> [THE EXERCISE]:
Gather every line of the data below that contains the word "width", and copy each of those lines in full.

> [ENTRIES SUPPLIED]:
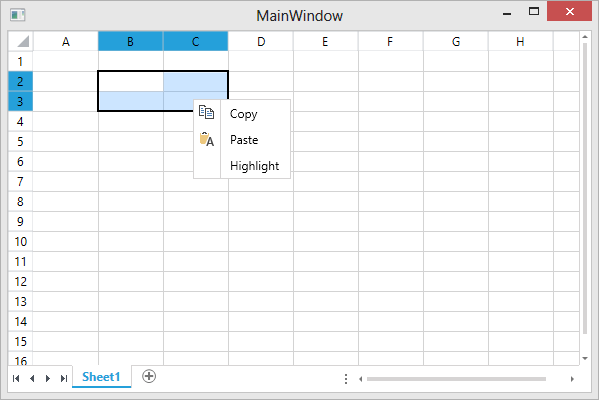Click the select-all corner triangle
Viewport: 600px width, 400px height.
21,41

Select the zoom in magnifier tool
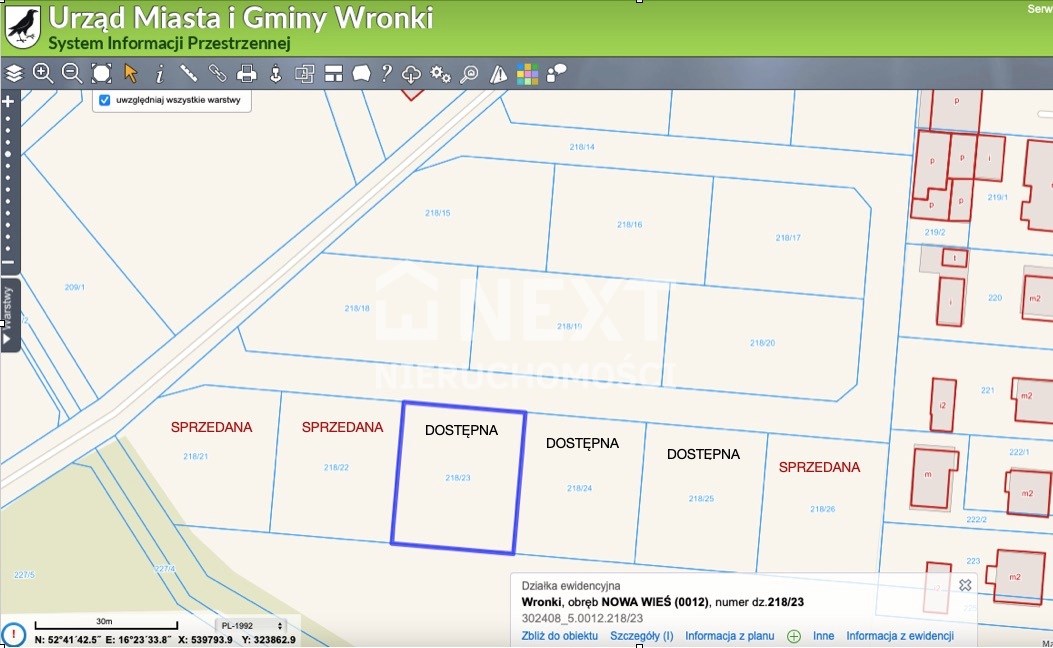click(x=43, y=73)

---

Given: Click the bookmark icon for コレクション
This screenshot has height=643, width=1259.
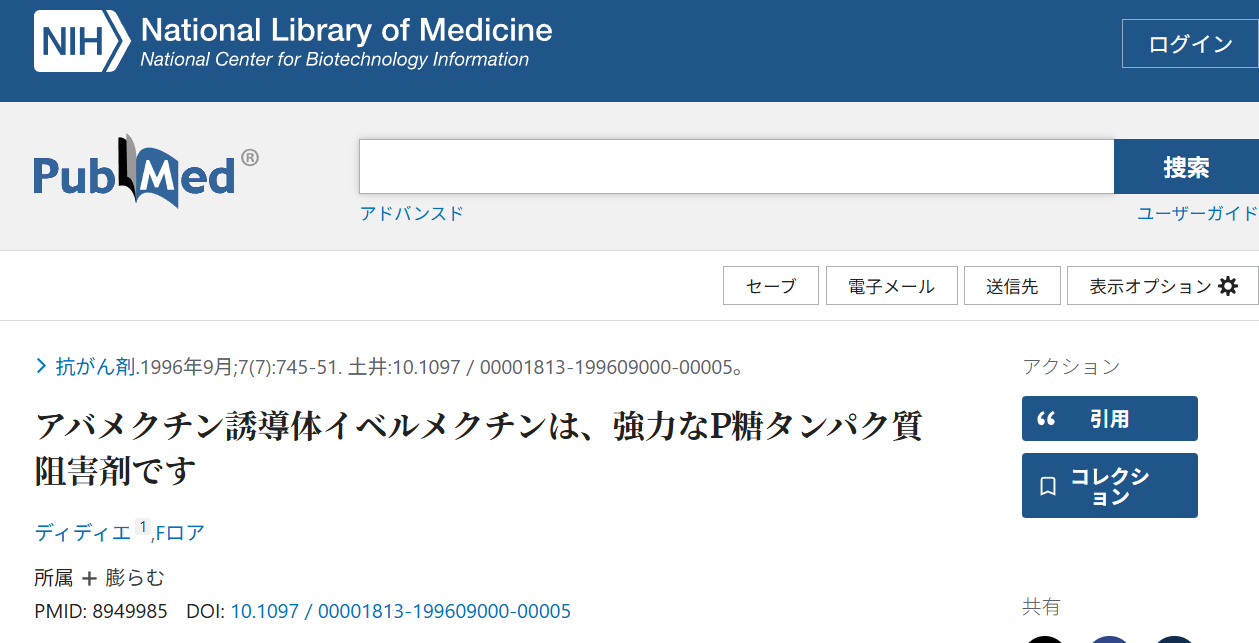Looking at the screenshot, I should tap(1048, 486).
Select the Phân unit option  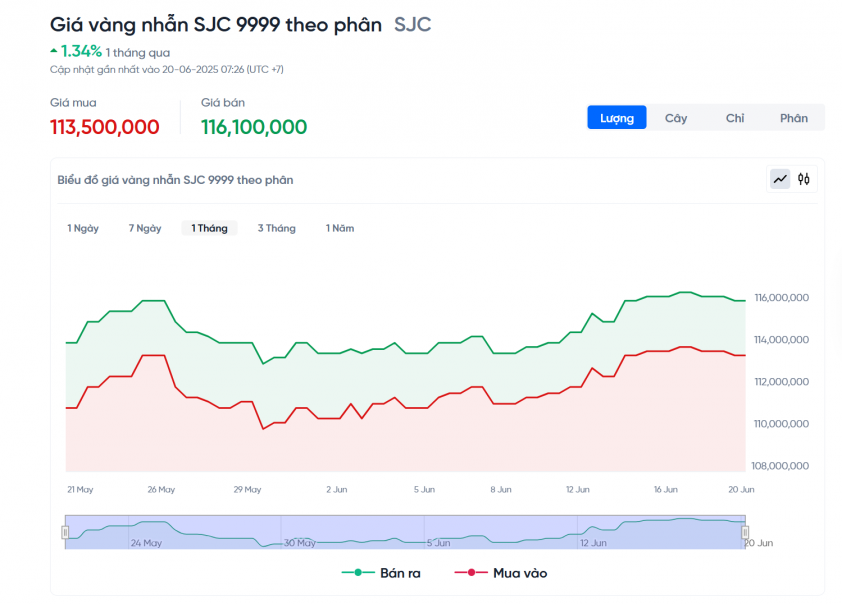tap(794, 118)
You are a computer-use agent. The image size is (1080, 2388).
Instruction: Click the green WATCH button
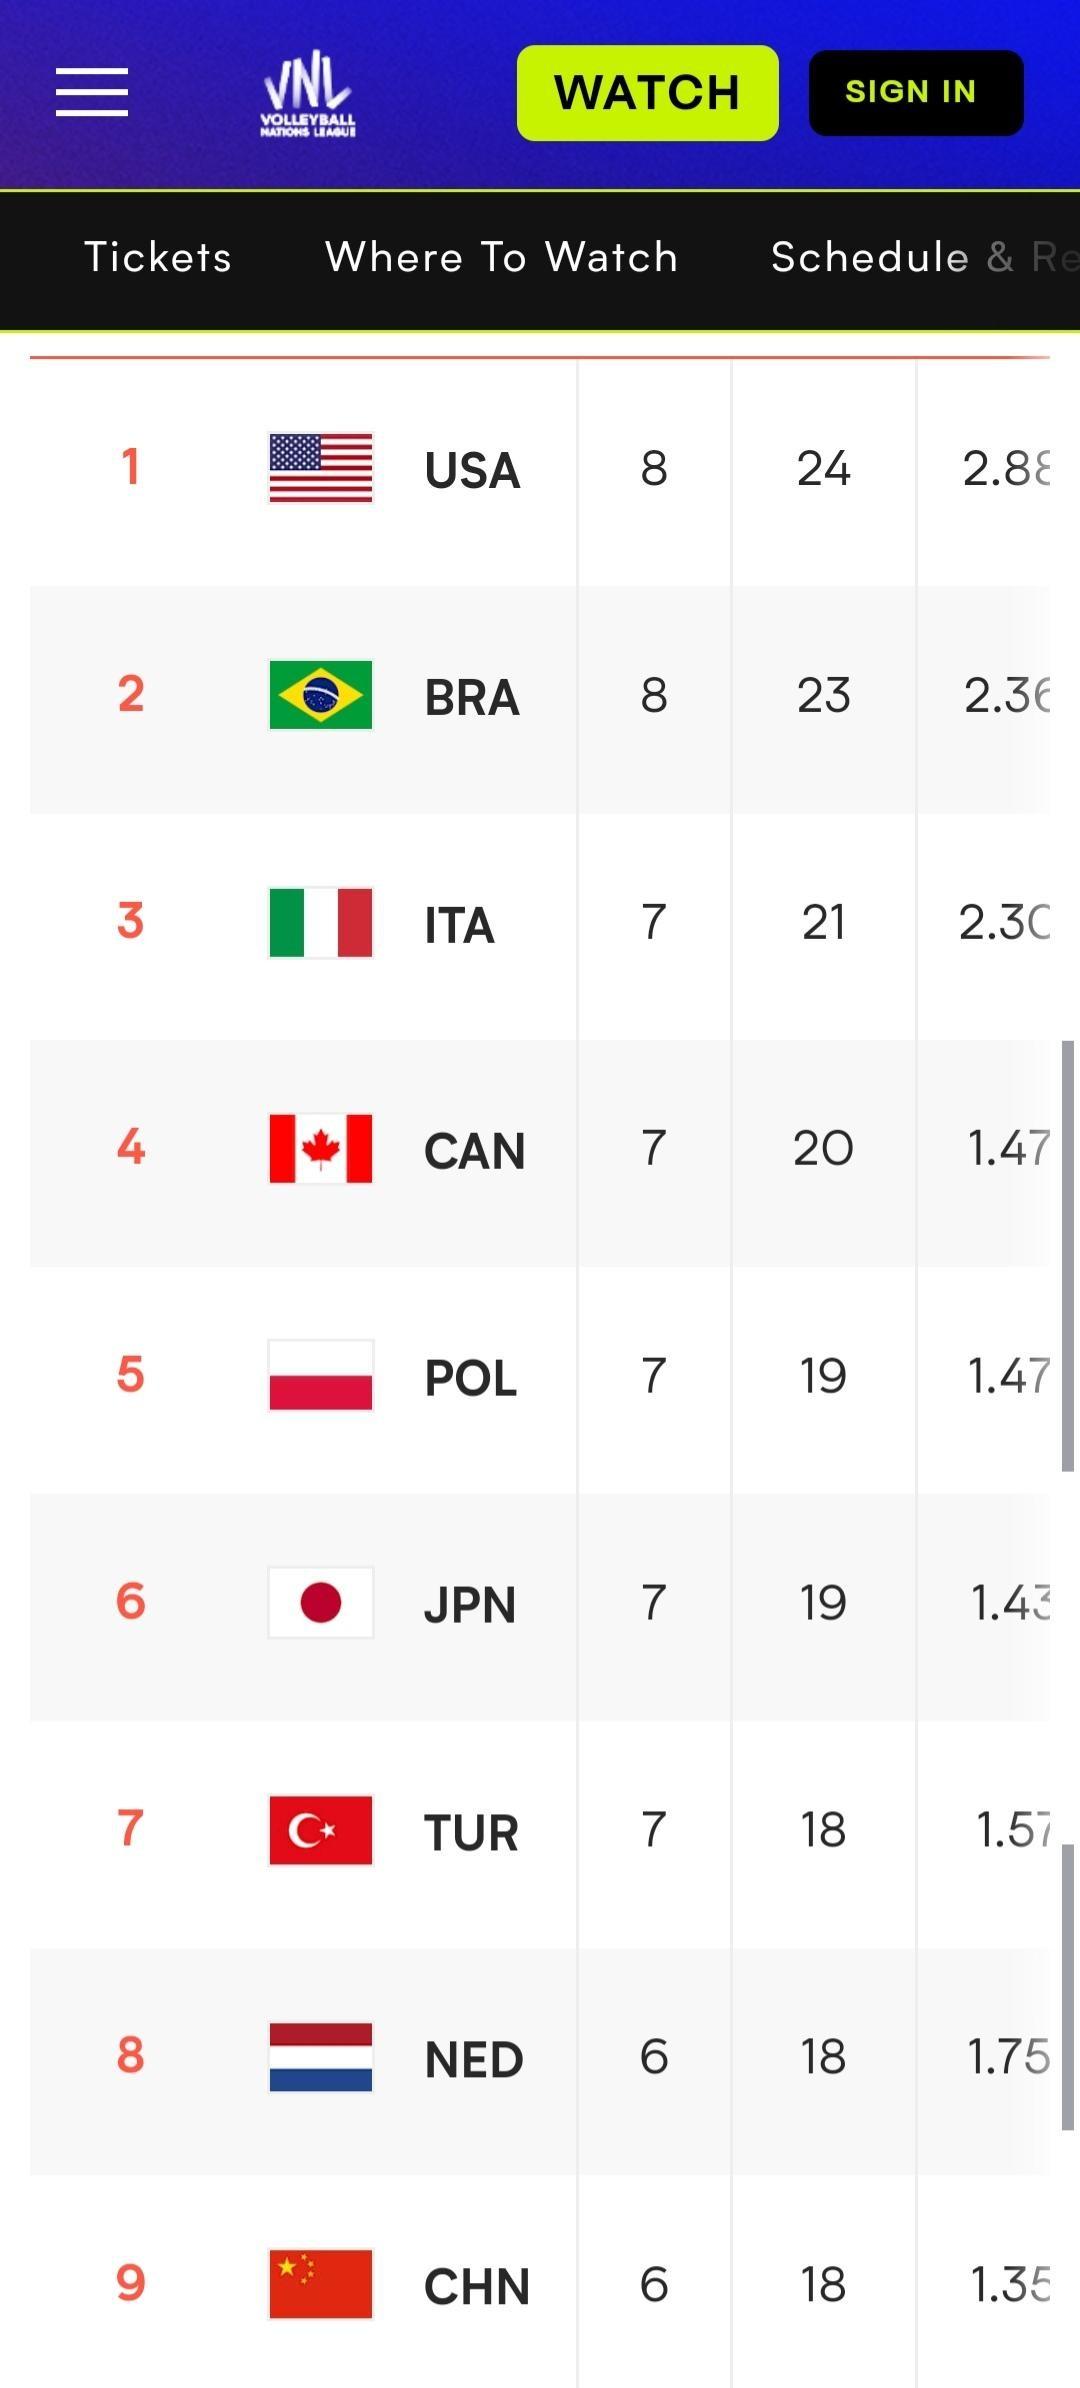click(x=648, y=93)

> [EXERCISE RESULT]:
Viewport: 600px width, 400px height.
This screenshot has height=643, width=1259.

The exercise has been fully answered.